Safety is Not Only About Refusal: Reasoning-Enhanced Fine-tuning for Interpretable LLM Safety
Yuyou Zhang, Miao Li, William Han, Yihang Yao, Zhepeng Cen, Ding Zhao
TL;DR
This paper tackles the vulnerability of LLM safety to jailbreaks that bypass static refusal strategies. It introduces Rational, a reasoning-enhanced fine-tuning framework that trains models to explicitly reason about safety using self-generated safety rationales before responding, thereby rejecting unsafe prompts with justification while remaining helpful on benign inputs. By curating a Rationale Dataset that pairs prompts with explicit reasoning and leveraging LoRA-based supervised fine-tuning, Rational achieves state-of-the-art robustness against reasoning-based and gradient-based attacks, generalizes to unseen threats, and improves factual correctness and toxicity detection. The approach also reveals that safety and helpfulness can be balanced, particularly when benign rationales are included in training, though challenges remain in multi-turn settings and evolving attack strategies.
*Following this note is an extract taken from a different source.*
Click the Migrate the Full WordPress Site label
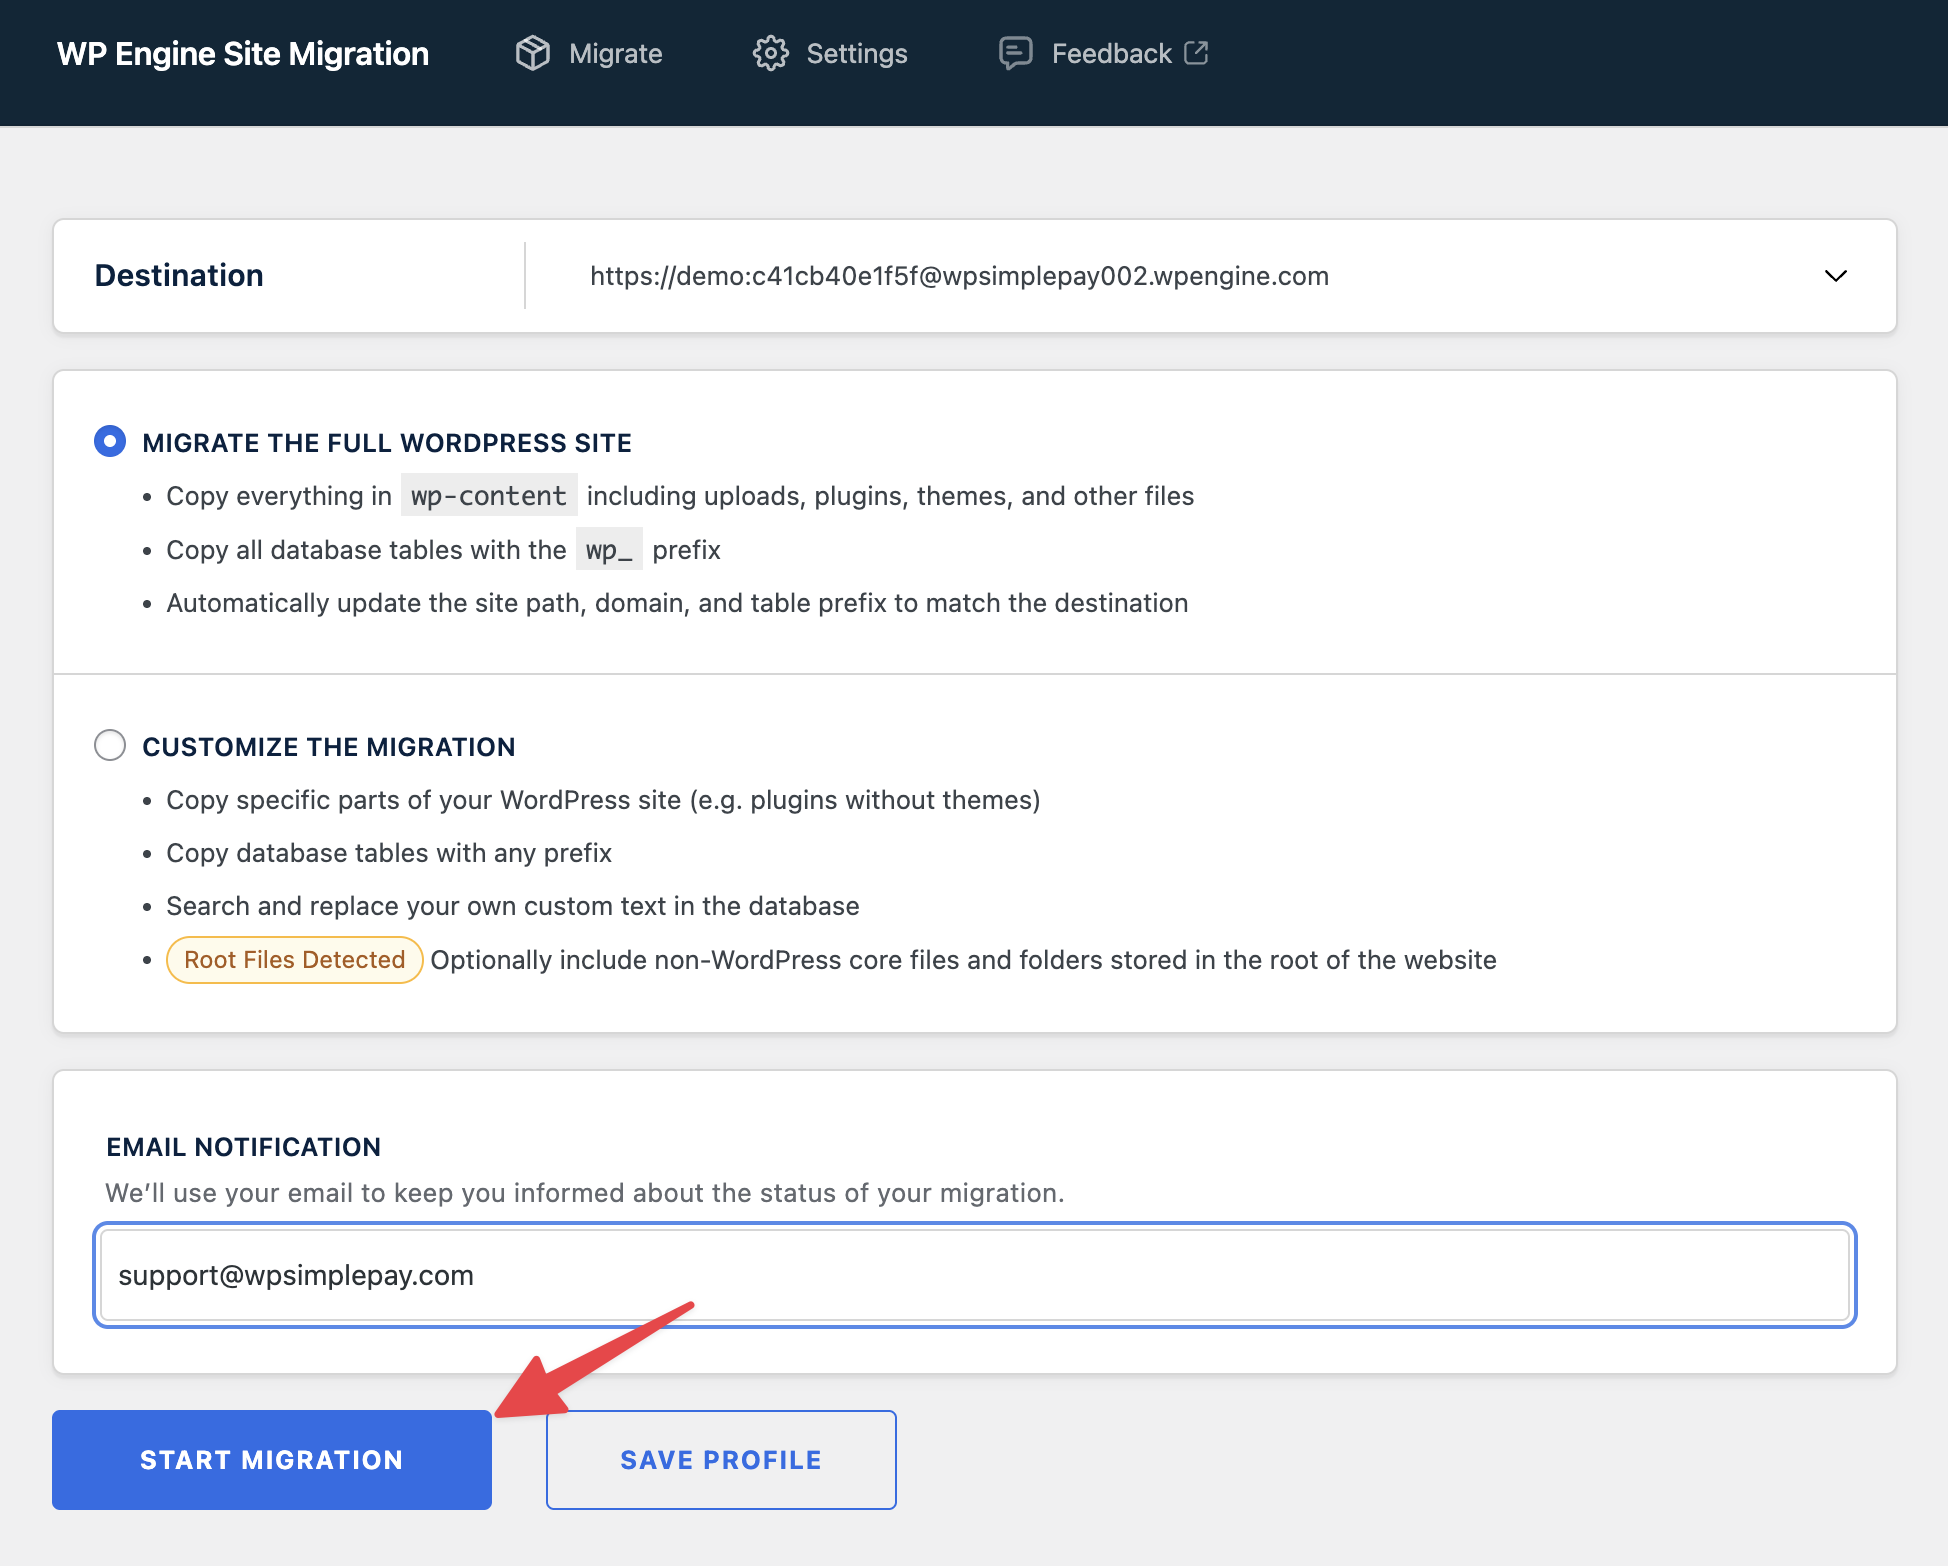Viewport: 1948px width, 1566px height. 387,443
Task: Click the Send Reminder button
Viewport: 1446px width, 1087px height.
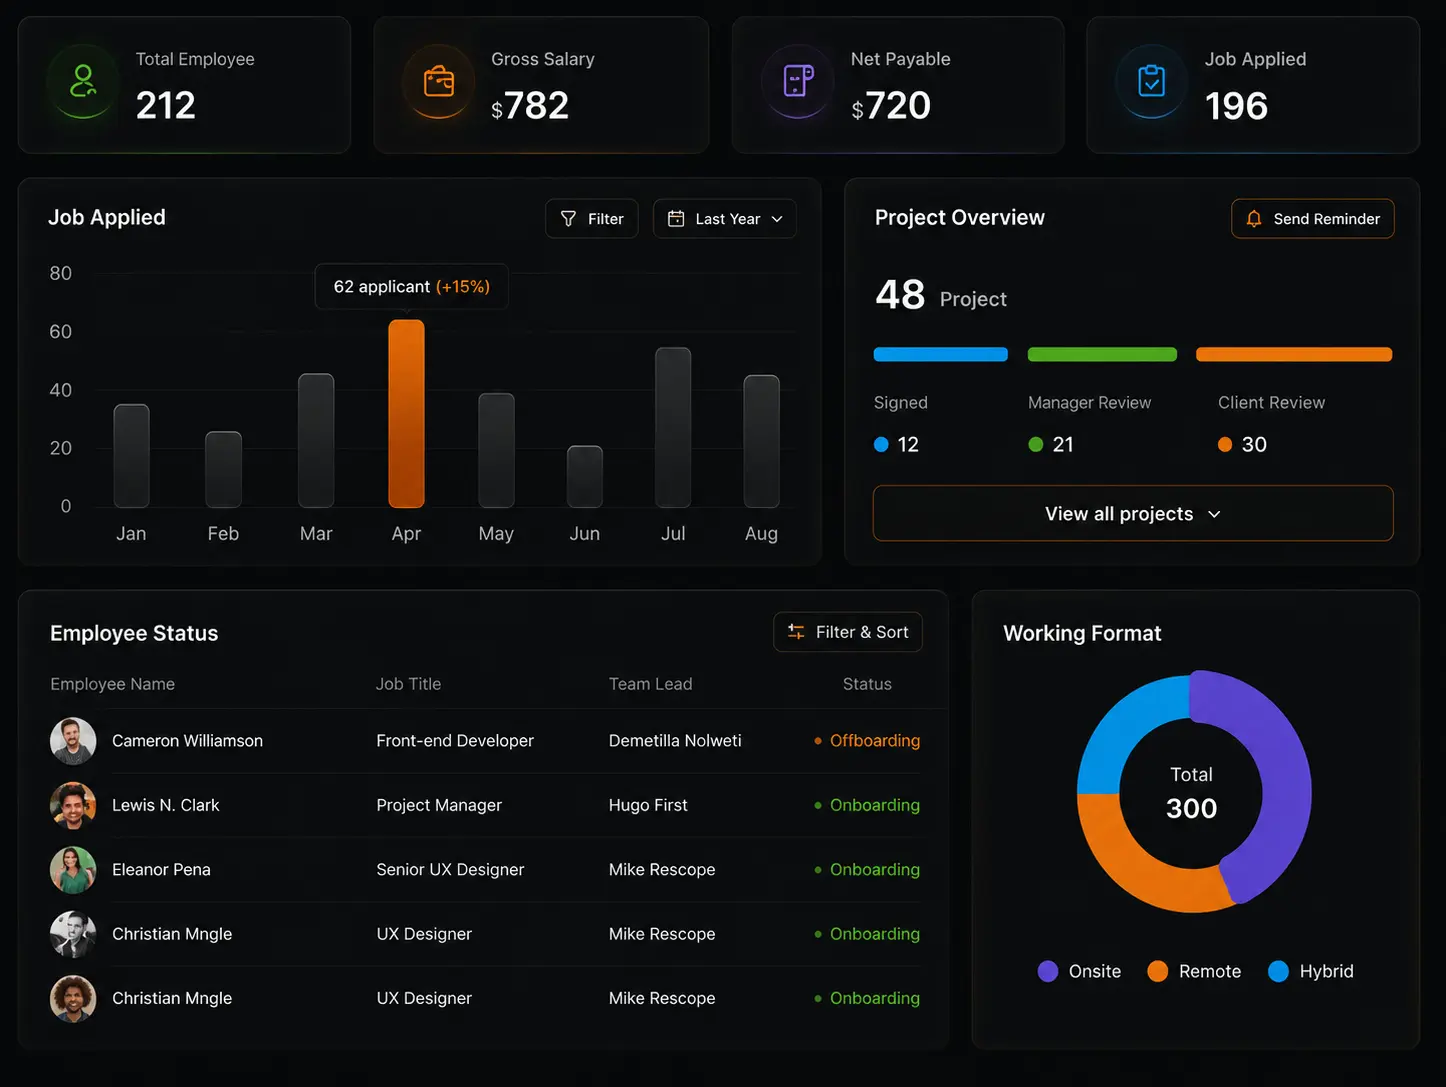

Overall, reasoning-based alignment offers a scalable path toward more interpretable and robust LLM safety in practical deployments.
Abstract
Large Language Models (LLMs) are vulnerable to jailbreak attacks that exploit weaknesses in traditional safety alignment, which often relies on rigid refusal heuristics or representation engineering to block harmful outputs. While they are effective for direct adversarial attacks, they fall short of broader safety challenges requiring nuanced, context-aware decision-making. To address this, we propose Reasoning-enhanced Finetuning for interpretable LLM Safety (Rational), a novel framework that trains models to engage in explicit safe reasoning before response. Fine-tuned models leverage the extensive pretraining knowledge in self-generated reasoning to bootstrap their own safety through structured reasoning, internalizing context-sensitive decision-making. Our findings suggest that safety extends beyond refusal, requiring context awareness for more robust, interpretable, and adaptive responses. Reasoning is not only a core capability of LLMs but also a fundamental mechanism for LLM safety. Rational employs reasoning-enhanced fine-tuning, allowing it to reject harmful prompts while providing meaningful and context-aware responses in complex scenarios.